12 Kullanışlı R betikleri

# sayısal veriyi faktöre çevir

temdata[,2:9] <- lapply(temdata[,2:9], as.factor) 

# Faktörü sayısal veriye çevir
as.numeric.factor <- function(x) {as.numeric(levels(x))[x]}
temdata[,2:5] <- lapply(temdata[,2:5], as.numeric.factor) 

# Birden fazla sütun için frekans tablosu

dems=apply(temdata[,5:11], 2, function(x){table(x,temdata$grp)})
library (plyr)
mydems <- ldply (mydems, data.frame)

# Faktpre göre özetle
uncagg=aggregate(. ~ grp, data = temdata, FUN=mean, na.rm=TRUE)

uncaggfaster=temdata[, lapply(.SD, mean,na.rm=T), by = grp]

# maksimum değeri bul
which.max(x)


# R güncellemesi
if(!require(installr)) { 
  install.packages("installr"); require(installr)} #load / install+load installr
updateR()

━━━

_Alıştırma görevi 1_
R betikleri metninin "R güncellemesi" bölümünde kodun if(!require(installr)) koşuluyla neden başladığını, metindeki açıklamaya dayanarak anlatın.
_Alıştırma görevi 2_
R betikleri metninde "# Birden fazla" ifadesinden "temdata, FUN=mean, na.rm=TRUE)" ifadesine kadar olan kısmı hiç değiştirmeden kopyalayın.

Veri öğeleri

━━━

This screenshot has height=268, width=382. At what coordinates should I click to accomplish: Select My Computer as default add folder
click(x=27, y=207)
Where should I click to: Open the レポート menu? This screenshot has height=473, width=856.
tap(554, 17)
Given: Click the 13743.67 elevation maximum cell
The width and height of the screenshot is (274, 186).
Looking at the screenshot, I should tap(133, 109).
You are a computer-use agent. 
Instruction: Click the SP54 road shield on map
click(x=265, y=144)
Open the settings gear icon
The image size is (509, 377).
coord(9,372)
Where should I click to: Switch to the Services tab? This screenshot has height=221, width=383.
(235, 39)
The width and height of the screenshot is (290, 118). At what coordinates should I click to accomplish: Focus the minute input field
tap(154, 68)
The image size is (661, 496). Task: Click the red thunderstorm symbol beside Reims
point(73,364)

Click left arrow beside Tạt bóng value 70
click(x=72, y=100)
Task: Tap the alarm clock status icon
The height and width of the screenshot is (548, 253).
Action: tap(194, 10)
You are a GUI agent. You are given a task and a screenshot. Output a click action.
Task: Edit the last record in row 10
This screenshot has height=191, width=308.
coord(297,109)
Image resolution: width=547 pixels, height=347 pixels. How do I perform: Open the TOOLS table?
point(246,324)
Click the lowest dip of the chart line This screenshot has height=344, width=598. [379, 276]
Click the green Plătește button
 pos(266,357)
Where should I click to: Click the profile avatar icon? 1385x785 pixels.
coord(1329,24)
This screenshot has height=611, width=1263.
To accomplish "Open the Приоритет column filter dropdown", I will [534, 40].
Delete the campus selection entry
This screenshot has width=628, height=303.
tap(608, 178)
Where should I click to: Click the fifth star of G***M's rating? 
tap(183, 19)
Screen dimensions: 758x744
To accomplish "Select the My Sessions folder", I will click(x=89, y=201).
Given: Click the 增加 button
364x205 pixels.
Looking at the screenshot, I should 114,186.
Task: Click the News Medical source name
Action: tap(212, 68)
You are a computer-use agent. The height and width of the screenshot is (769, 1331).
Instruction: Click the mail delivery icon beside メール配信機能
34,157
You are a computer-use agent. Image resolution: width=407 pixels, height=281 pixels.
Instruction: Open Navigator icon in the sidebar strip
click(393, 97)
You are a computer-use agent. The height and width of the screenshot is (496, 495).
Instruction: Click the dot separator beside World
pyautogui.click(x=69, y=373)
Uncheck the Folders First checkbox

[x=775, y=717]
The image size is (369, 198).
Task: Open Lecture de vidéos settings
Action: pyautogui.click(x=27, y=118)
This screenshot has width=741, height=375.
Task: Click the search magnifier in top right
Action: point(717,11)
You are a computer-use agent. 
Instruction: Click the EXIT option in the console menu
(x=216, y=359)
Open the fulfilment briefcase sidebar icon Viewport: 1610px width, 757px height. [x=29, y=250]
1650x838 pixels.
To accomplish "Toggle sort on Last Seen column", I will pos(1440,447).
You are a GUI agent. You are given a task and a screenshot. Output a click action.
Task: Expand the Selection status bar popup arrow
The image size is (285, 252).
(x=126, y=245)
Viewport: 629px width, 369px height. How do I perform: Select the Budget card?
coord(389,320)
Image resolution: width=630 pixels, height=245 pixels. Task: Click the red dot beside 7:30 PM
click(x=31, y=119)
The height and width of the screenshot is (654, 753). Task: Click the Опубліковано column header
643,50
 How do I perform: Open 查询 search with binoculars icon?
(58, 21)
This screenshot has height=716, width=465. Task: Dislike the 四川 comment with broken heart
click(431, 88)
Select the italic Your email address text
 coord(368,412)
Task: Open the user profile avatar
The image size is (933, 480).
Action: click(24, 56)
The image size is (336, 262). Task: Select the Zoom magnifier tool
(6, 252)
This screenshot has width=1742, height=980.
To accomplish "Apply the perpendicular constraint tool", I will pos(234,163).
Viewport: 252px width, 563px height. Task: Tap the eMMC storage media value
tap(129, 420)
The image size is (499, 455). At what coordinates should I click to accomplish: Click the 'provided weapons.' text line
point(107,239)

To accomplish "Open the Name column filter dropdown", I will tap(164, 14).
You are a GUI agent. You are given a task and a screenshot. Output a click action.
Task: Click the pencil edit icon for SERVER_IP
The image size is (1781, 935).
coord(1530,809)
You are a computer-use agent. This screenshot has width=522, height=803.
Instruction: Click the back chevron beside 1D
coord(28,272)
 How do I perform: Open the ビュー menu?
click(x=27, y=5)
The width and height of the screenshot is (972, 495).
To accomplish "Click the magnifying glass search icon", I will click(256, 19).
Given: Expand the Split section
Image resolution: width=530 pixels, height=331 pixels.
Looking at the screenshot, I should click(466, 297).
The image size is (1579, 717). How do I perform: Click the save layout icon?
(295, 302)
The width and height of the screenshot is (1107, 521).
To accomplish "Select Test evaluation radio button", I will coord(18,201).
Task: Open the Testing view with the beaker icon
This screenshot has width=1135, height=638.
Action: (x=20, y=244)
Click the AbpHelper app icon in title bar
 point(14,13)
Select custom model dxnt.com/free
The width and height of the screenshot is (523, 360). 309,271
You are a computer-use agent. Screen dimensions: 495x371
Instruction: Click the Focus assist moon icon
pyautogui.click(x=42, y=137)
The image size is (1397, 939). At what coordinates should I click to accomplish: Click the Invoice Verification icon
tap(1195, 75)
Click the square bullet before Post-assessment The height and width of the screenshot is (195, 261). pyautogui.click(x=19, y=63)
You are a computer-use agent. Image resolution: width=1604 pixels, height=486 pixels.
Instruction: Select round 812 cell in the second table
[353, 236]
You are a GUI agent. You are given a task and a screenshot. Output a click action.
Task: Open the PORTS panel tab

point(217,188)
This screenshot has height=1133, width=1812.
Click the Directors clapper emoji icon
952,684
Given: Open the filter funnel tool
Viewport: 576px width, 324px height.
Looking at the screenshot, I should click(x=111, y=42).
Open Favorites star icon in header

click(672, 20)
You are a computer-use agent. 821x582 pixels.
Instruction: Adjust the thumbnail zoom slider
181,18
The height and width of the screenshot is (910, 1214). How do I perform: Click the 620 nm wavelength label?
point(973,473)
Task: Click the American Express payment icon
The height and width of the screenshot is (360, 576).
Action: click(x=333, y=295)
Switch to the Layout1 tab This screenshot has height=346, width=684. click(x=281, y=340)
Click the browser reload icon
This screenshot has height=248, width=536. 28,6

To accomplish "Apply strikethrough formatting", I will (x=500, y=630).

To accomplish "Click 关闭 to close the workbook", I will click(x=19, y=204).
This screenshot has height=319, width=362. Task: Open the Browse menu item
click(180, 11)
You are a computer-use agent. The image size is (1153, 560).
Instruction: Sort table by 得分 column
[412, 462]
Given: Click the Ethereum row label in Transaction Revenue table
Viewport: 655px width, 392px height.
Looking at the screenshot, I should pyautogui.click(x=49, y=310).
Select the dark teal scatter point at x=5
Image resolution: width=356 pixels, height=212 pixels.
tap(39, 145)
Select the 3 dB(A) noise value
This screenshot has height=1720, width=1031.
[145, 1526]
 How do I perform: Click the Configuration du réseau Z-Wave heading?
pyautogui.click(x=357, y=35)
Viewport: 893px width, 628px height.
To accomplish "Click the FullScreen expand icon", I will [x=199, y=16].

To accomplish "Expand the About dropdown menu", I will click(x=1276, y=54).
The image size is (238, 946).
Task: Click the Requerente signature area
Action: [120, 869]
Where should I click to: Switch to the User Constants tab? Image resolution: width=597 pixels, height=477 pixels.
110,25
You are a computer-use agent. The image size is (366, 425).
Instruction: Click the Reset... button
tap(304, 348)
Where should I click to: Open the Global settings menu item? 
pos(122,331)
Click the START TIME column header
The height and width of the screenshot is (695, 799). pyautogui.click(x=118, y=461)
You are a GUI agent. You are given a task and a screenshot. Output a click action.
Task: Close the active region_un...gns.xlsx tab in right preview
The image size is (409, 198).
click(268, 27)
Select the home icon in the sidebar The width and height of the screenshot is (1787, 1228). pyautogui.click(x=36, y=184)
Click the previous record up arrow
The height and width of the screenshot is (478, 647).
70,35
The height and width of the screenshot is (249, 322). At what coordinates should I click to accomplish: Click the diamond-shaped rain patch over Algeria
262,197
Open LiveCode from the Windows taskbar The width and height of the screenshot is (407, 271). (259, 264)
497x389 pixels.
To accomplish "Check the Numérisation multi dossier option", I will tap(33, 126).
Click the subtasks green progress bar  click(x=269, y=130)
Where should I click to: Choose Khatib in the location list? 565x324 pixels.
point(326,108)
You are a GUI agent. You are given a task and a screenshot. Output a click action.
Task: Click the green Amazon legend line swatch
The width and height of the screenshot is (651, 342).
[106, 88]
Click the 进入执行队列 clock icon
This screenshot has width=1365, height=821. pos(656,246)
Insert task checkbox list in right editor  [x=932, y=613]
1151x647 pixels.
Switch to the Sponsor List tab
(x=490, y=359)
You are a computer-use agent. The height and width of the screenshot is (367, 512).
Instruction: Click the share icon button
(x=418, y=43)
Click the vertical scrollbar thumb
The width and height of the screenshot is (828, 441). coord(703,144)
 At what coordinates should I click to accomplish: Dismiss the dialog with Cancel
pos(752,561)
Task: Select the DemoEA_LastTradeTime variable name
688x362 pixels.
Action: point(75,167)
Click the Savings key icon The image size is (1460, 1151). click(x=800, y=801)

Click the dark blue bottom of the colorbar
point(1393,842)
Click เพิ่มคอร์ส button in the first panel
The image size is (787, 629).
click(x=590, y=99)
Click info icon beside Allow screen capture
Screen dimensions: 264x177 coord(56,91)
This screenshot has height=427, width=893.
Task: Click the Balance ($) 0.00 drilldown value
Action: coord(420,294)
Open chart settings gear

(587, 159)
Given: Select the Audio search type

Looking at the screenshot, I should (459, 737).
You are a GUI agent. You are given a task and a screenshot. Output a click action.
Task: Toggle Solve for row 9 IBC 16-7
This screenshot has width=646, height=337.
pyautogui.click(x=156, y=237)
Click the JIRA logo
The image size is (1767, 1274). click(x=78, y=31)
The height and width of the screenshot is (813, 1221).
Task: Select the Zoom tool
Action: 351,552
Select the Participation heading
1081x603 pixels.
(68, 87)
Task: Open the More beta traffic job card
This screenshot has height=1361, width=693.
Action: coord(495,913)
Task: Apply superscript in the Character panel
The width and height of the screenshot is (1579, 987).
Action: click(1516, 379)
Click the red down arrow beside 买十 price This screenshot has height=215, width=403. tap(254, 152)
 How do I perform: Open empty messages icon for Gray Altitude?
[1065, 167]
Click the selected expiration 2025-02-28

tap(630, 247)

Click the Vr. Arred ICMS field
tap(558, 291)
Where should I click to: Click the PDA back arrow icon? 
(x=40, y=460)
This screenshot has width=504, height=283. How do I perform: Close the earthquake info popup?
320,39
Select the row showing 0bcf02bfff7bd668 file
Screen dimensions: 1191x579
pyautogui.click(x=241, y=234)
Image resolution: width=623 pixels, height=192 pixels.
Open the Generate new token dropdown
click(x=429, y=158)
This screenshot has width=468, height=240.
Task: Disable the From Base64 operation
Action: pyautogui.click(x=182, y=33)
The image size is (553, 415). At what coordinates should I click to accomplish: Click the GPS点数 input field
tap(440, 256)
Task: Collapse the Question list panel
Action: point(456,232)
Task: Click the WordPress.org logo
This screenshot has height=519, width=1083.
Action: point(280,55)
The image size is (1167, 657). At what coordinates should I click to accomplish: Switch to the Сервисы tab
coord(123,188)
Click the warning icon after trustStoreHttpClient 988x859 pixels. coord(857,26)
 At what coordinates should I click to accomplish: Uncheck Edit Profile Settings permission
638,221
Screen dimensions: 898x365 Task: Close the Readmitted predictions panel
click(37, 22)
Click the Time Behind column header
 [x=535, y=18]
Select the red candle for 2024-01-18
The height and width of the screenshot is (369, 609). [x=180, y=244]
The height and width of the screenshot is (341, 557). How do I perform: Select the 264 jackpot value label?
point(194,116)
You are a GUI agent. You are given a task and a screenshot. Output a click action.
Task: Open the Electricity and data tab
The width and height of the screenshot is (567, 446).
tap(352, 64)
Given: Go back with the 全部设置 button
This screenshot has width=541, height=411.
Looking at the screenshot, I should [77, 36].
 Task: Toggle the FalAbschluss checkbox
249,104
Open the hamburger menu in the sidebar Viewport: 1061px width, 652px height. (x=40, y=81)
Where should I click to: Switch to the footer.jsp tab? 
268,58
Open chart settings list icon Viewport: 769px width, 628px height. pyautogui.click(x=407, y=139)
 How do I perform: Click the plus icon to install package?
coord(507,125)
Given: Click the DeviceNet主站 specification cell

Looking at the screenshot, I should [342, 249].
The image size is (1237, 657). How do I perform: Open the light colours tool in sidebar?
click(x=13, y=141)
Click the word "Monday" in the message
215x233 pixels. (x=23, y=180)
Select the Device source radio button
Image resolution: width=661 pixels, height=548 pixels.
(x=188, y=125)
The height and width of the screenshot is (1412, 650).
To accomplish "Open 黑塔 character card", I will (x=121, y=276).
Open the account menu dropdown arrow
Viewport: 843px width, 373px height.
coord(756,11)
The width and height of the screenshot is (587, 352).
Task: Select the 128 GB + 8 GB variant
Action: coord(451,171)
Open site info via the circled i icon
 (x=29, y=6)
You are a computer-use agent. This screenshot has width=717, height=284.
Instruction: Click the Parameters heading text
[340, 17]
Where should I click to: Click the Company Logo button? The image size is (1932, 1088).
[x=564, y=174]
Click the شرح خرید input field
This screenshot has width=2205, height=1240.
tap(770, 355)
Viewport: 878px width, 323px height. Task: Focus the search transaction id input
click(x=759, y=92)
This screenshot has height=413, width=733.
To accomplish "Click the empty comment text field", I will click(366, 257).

━━━

_Doğru sonuç 1_
Koşul, installr paketini kullanıma hazırlamak içindir. Paket require(installr) ile yüklenebiliyorsa doğrudan yüklenir. Yüklenemiyorsa önce install.packages("installr") ile kurulur, ardından require(installr) ile yüklenir.

_Doğru sonuç 2_
# Birden fazla sütun için frekans tablosu

dems=apply(temdata[,5:11], 2, function(x){table(x,temdata$grp)})
library (plyr)
mydems <- ldply (mydems, data.frame)

# Faktpre göre özetle
uncagg=aggregate(. ~ grp, data = temdata, FUN=mean, na.rm=TRUE)